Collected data
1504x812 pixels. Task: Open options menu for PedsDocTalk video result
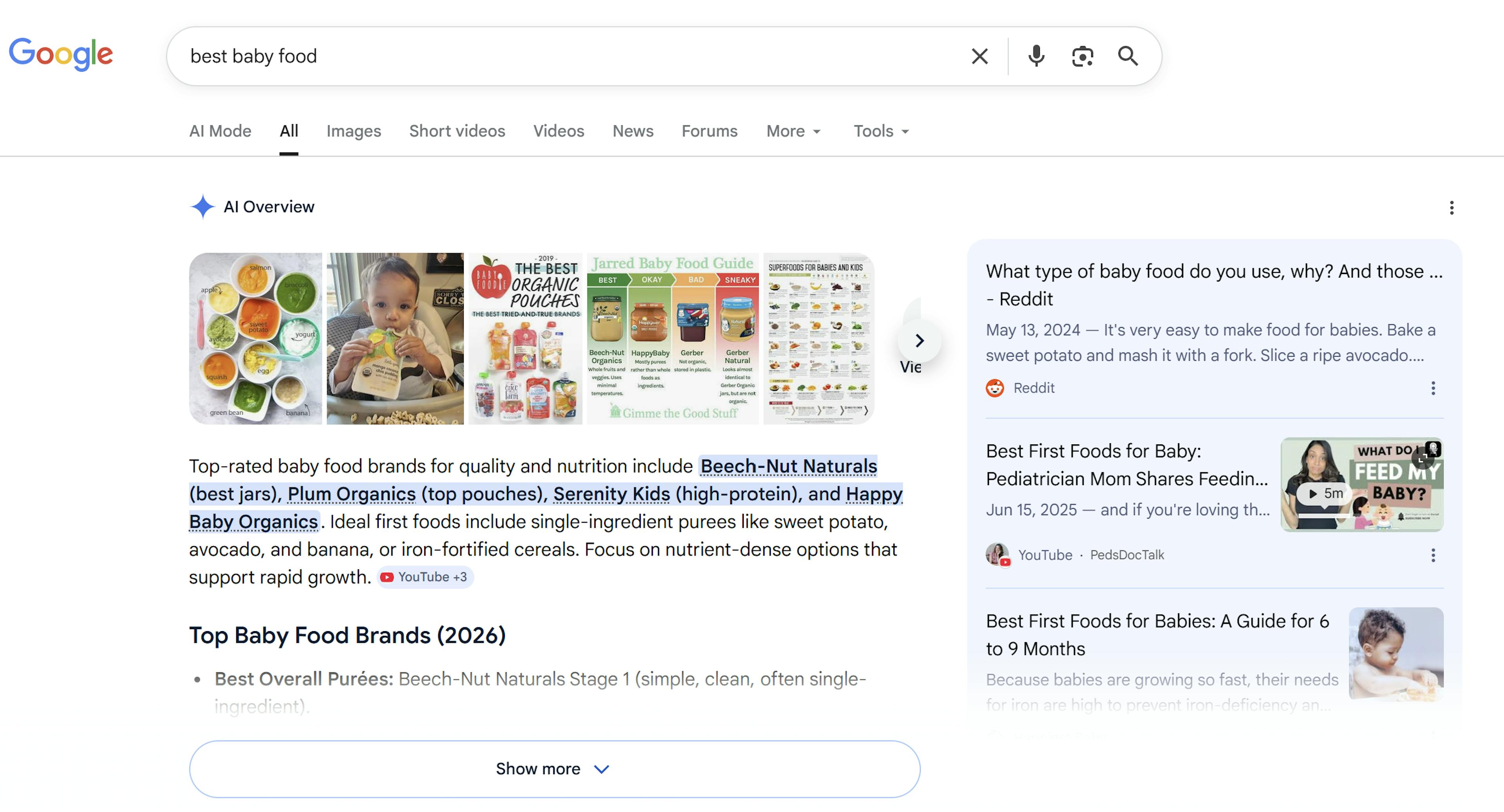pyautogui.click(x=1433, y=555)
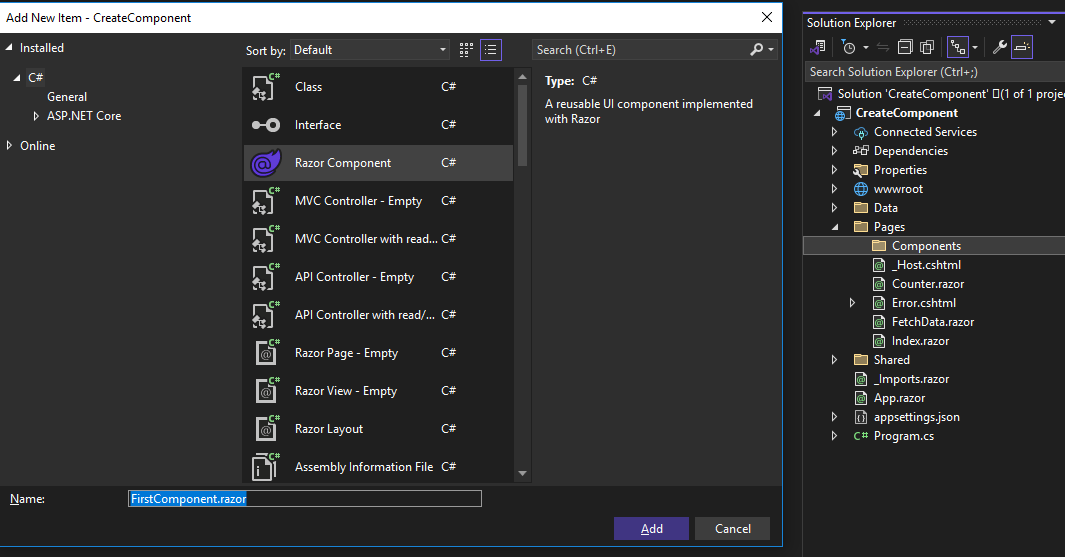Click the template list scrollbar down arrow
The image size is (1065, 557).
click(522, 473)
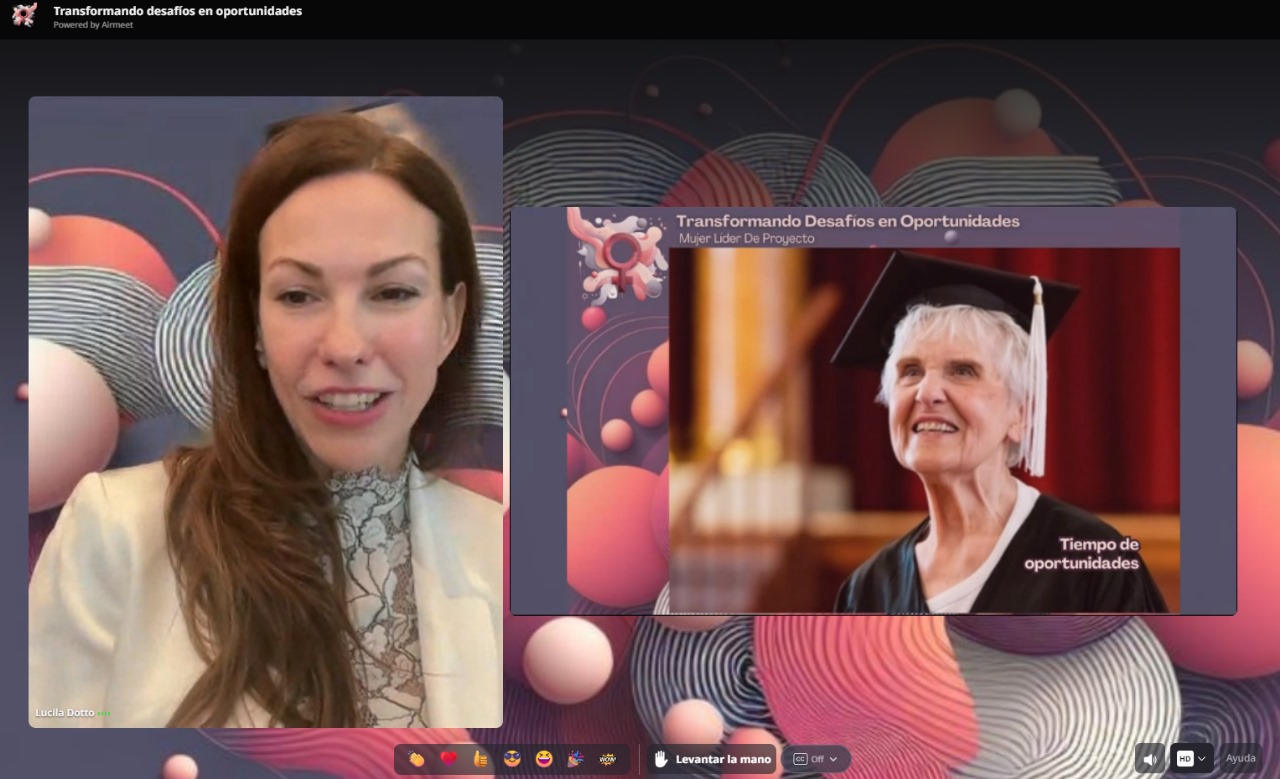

• SET TASK
Repeat the rows above word for word, without the pictures.

• SOLUTION FOR THIS TASK
1504x812 pixels. Task: Open options menu for PedsDocTalk video result
pyautogui.click(x=1433, y=555)
Click the template list scrollbar down arrow
The image size is (1065, 557).
click(522, 473)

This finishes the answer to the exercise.